**PROBLEM TO SOLVE**
Return each entry word for word and skip its pictures.

○ ○ ○ ○ ○ ○ ○

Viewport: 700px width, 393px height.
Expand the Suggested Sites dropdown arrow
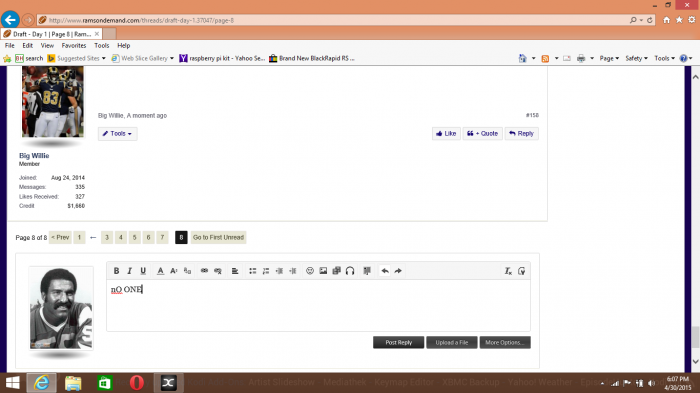(104, 58)
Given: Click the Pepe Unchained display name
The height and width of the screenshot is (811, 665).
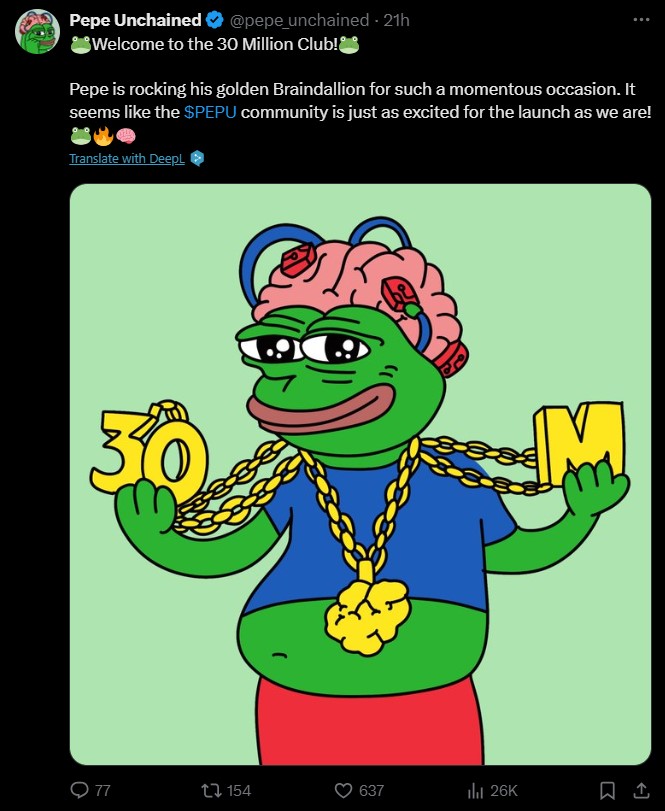Looking at the screenshot, I should pos(135,20).
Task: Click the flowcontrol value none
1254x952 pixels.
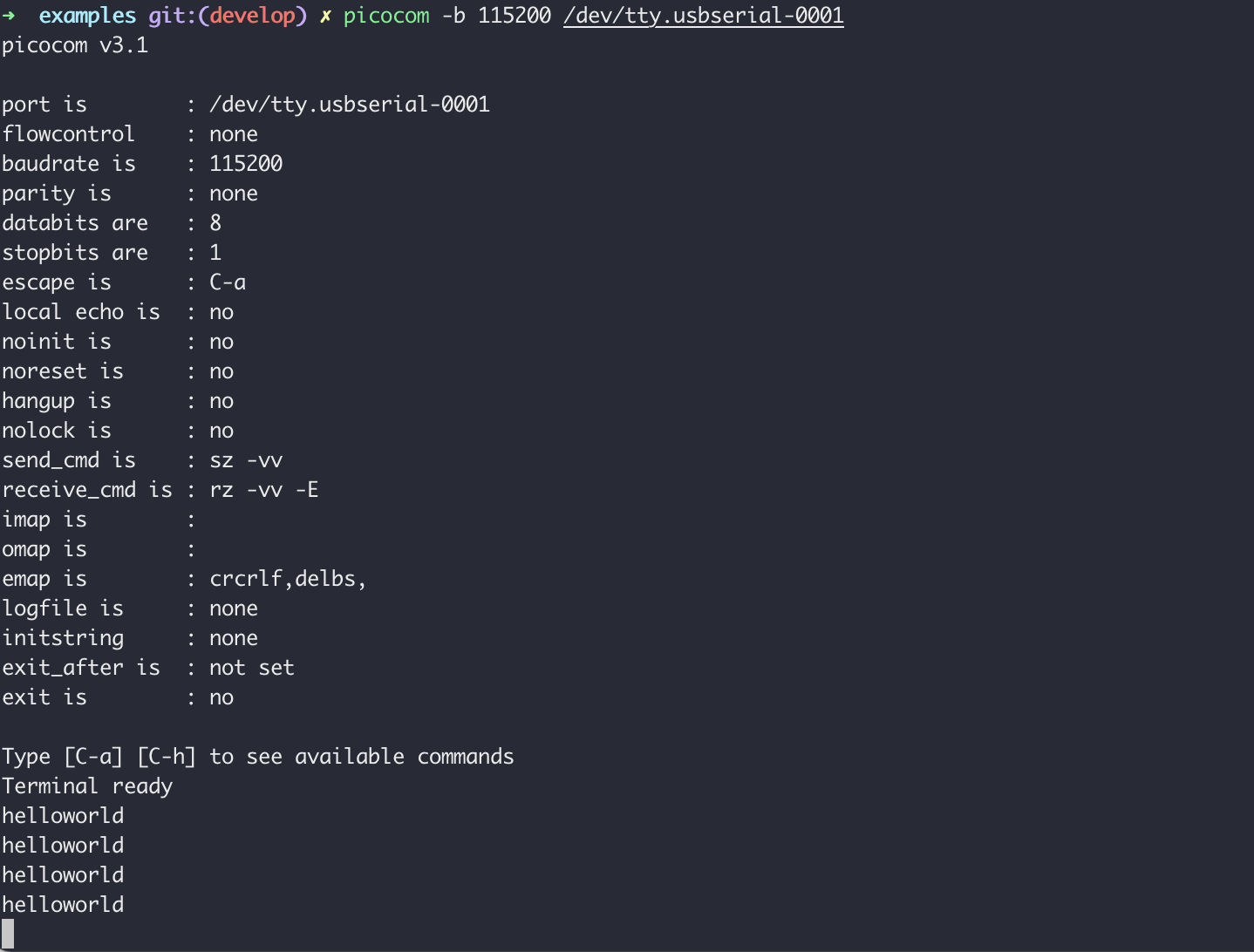Action: (x=234, y=134)
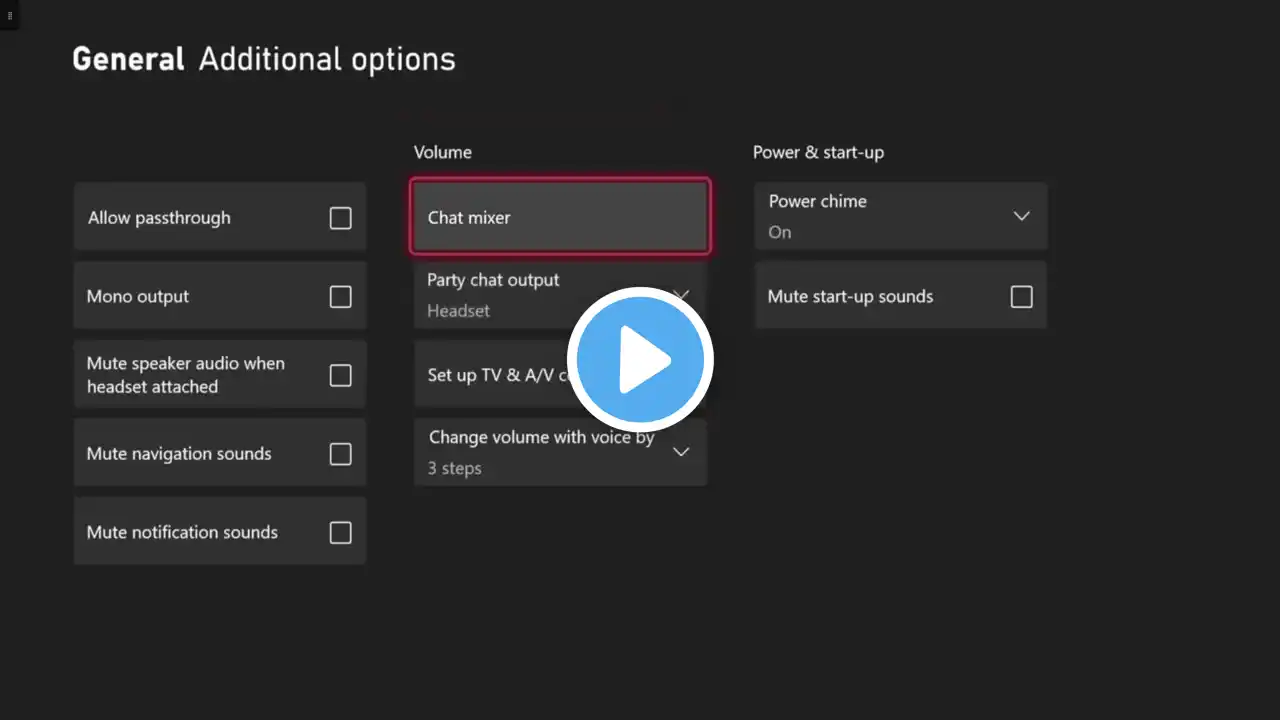Toggle Mute speaker audio when headset attached
Viewport: 1280px width, 720px height.
pyautogui.click(x=340, y=375)
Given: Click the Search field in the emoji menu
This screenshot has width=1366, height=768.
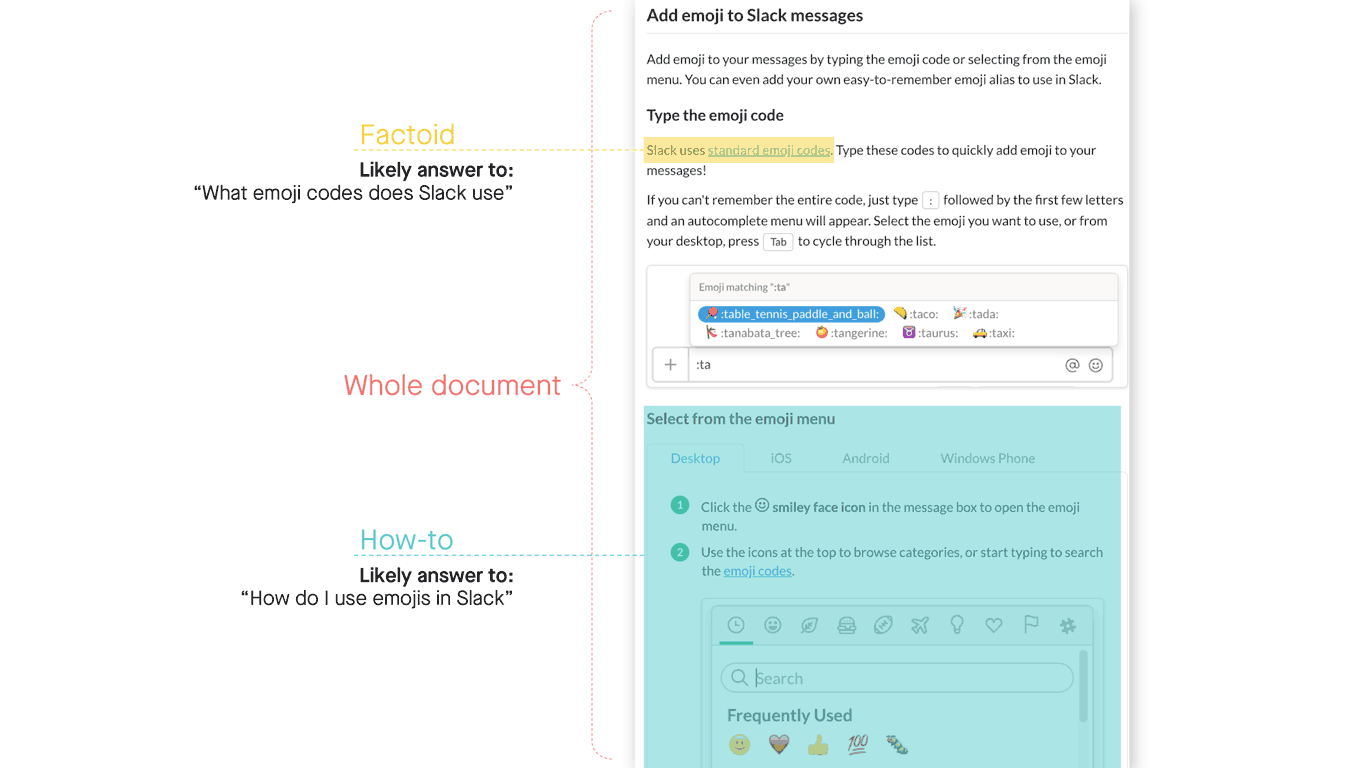Looking at the screenshot, I should tap(895, 677).
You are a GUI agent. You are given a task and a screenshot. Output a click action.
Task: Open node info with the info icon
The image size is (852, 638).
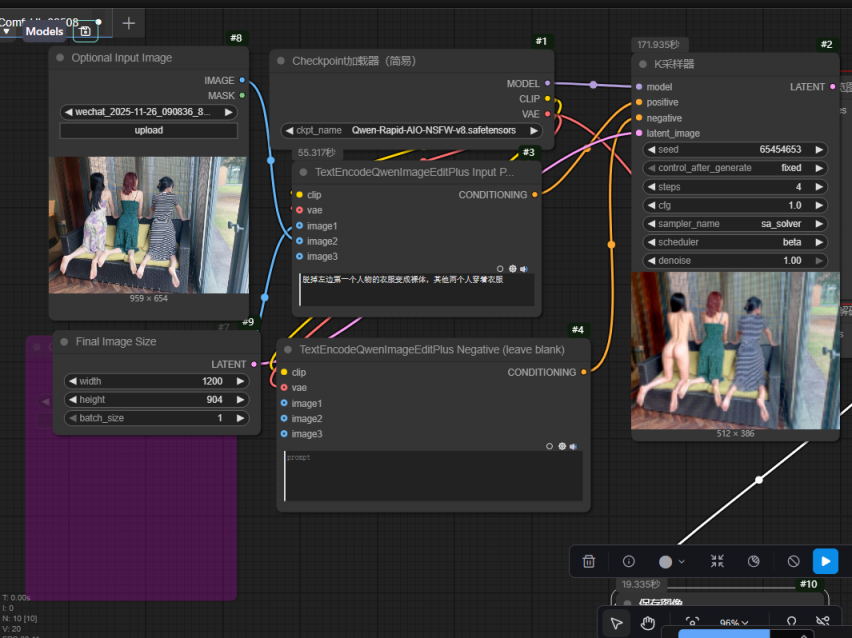629,562
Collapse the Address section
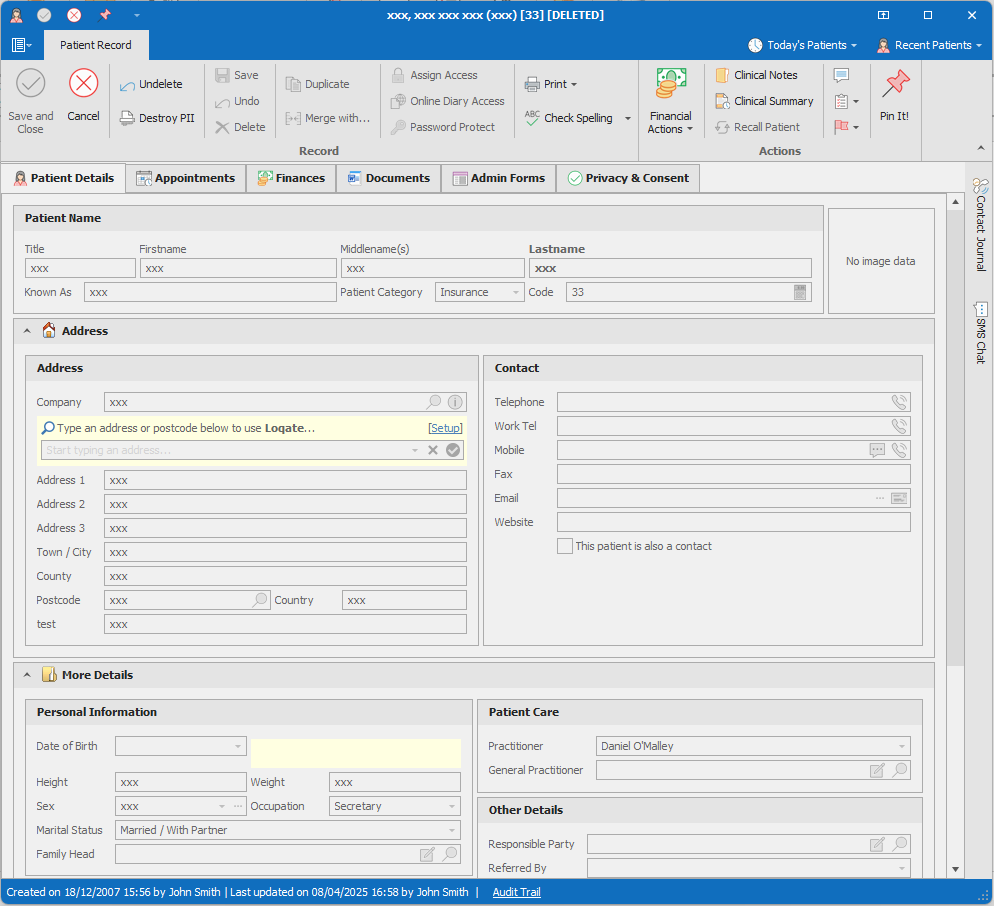The image size is (994, 906). pyautogui.click(x=27, y=331)
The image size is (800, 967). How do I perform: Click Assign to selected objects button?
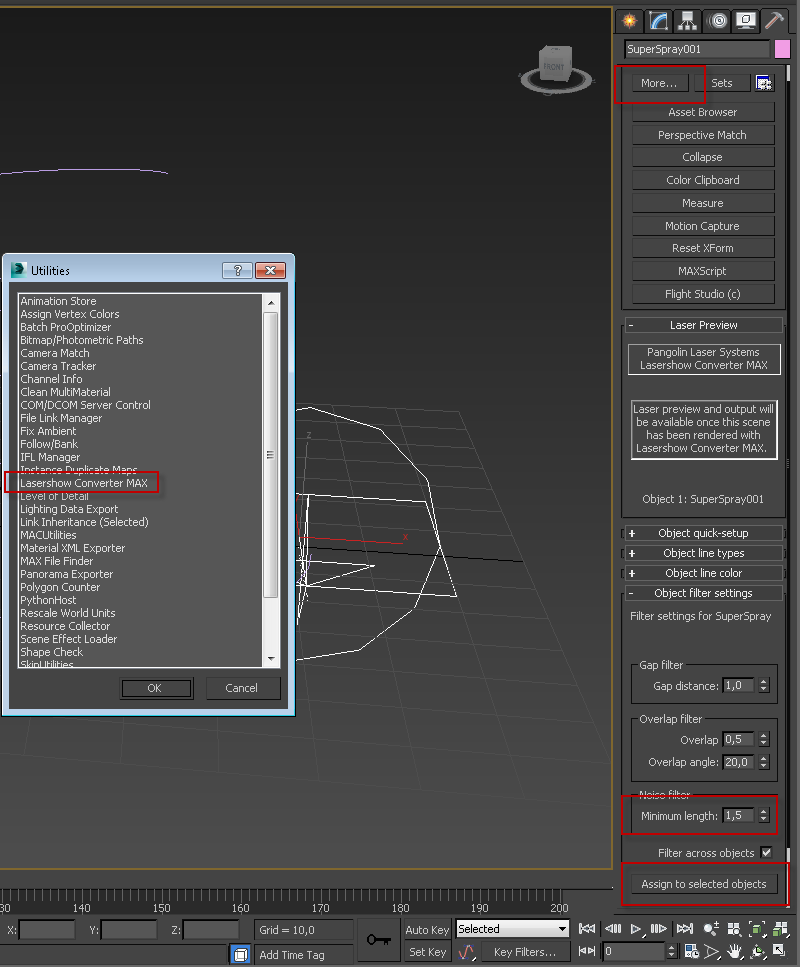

○ ○ ○ ○ ○ ○ ○

**EXPECTED ANSWER**
Viewport: 700px width, 393px height.
Expand the Suggested Sites dropdown arrow
(104, 58)
Given: Click the Pepe Unchained display name
The height and width of the screenshot is (811, 665).
Looking at the screenshot, I should pos(135,20).
Task: Click the flowcontrol value none
1254x952 pixels.
Action: (x=234, y=134)
Toggle Mute speaker audio when headset attached
Viewport: 1280px width, 720px height.
pyautogui.click(x=340, y=375)
Given: Click the Search field in the emoji menu
This screenshot has width=1366, height=768.
Looking at the screenshot, I should tap(895, 677).
You are a GUI agent. You are given a task and a screenshot. Output a click action.
Task: Open node info with the info icon
The image size is (852, 638).
629,562
Collapse the Address section
The image size is (994, 906). pyautogui.click(x=27, y=331)
The image size is (800, 967). How do I perform: Click Assign to selected objects button?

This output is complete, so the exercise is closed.